Macintosh blade technique is generally used for intubation using a videolaryngoscope as well as a direct laryngoscope. However, since videolaryngoscopes use the indirect glottic view of the camera close to the glottis, it is considered more appropriate to have the blade glide gently under the epiglottis to expose the glottis [25]. As the camera lens of a videolaryngoscope is in the pharynx in any case, the alignment of the airway axes is not important for the maneuver of a flexible fiberoptic bronchoscope. It can easily enter the posterior aspect of the epiglottis; therefore, it is less affected by the anatomy of the larynx. Nevertheless, a good laryngeal view does not always translate to easy intubation [26,27]. In particular, proximal placement of a blade of the videolaryngoscope results in poor glottis visualization (higher CL grades and lower POGO scores). This may be pointed out as a noticeable weakness of using videolaryngoscopy. Therefore, the clinical significance of our results is inevitably substantial because the technique of gliding a blade under the epiglottis similar to that used during the maneuver of a flexible fiberoptic bronchoscope provided an optimal glottic view and increased ease of orotracheal intubation.

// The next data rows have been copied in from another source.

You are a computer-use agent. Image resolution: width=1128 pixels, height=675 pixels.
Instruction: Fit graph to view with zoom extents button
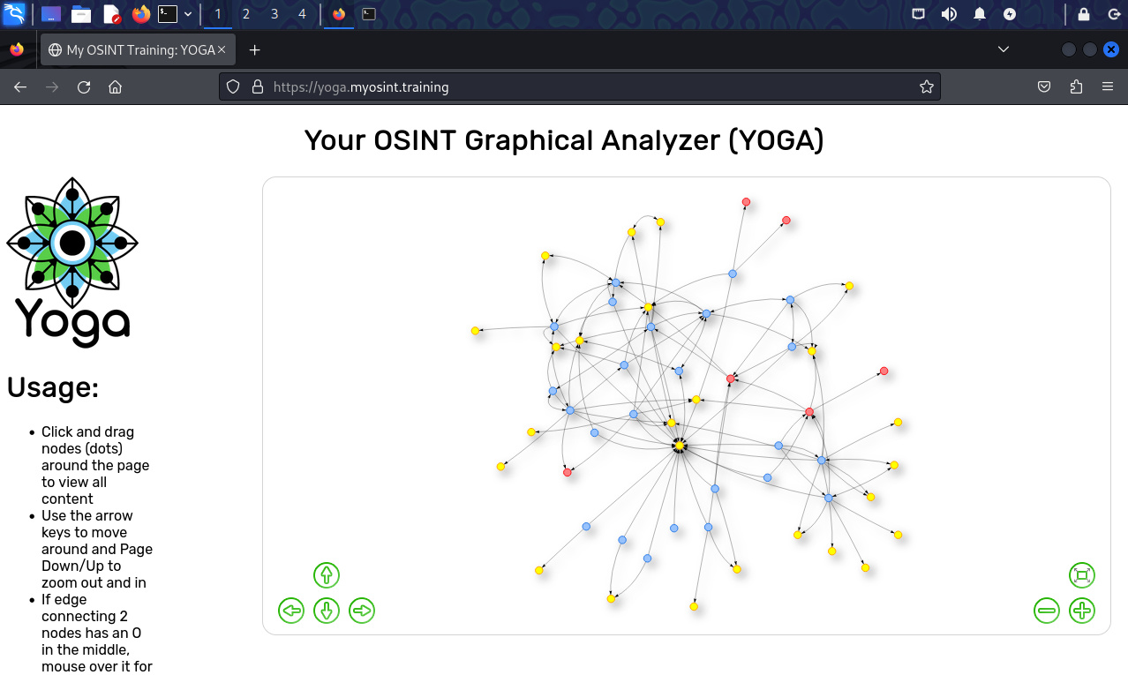[x=1082, y=575]
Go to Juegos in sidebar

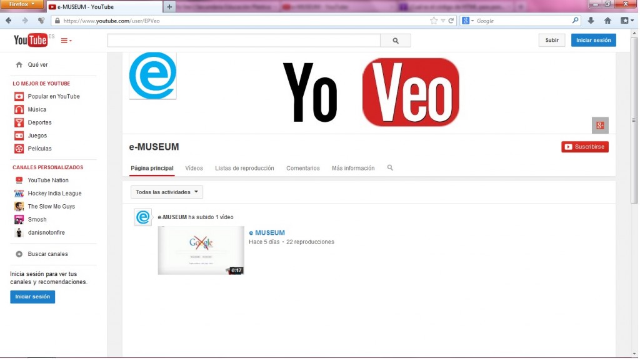pyautogui.click(x=37, y=136)
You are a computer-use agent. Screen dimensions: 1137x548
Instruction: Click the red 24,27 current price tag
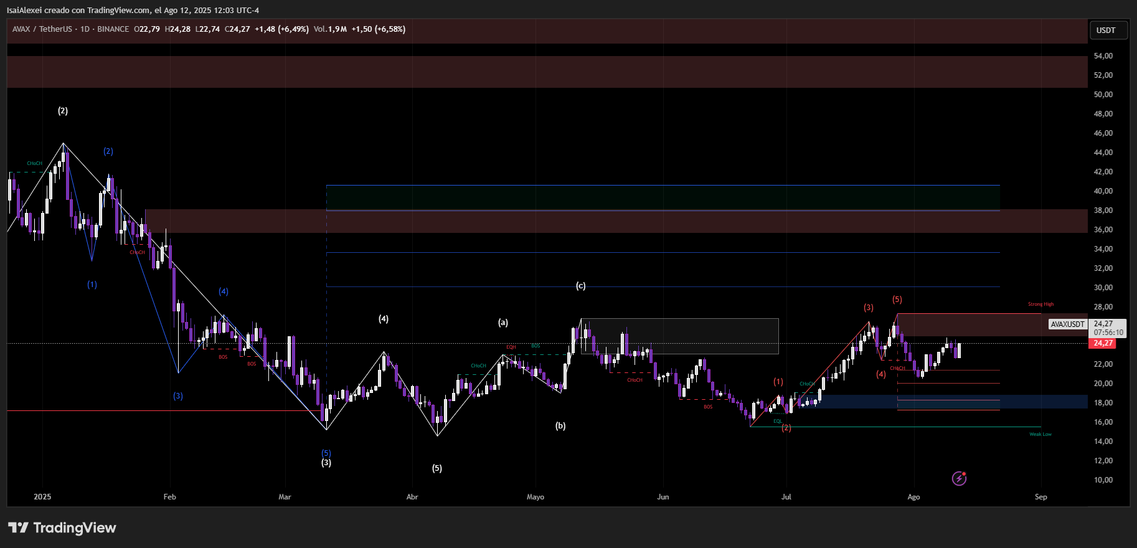[x=1103, y=343]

Failure to perform adequate immobilization of the cervical spine during orotracheal intubation in patients with cervical spine instability or at risk of spinal cord injury can potentially lead to devastating neurological outcomes. A recent case report described a patient with ankylosing spondylitis who experienced substantial cervical spine injury following videolaryngoscopy intubation [28]. International guidelines recommend manual or mechanical cervical immobilization for trauma patients who require tracheal intubation because of the possibility of radiological or clinical cervical cord injury [29]. Although both manual in-line stabilization and cervical collar are preferred techniques to maintain cervical spine immobility during tracheal intubation, the latter has been shown to limit cervical spine displacements more during orotracheal intubation [8,30]. Accordingly, several studies have simulated difficult intubation by applying a cervical collar to a mannequin; only a few studies have conducted the same investigation in a real clinical field [31–35]. We applied a semi-rigid neck collar to patients who actually needed cervical immobilization during intubation for safety and did not intentionally simulate a difficult airway situation.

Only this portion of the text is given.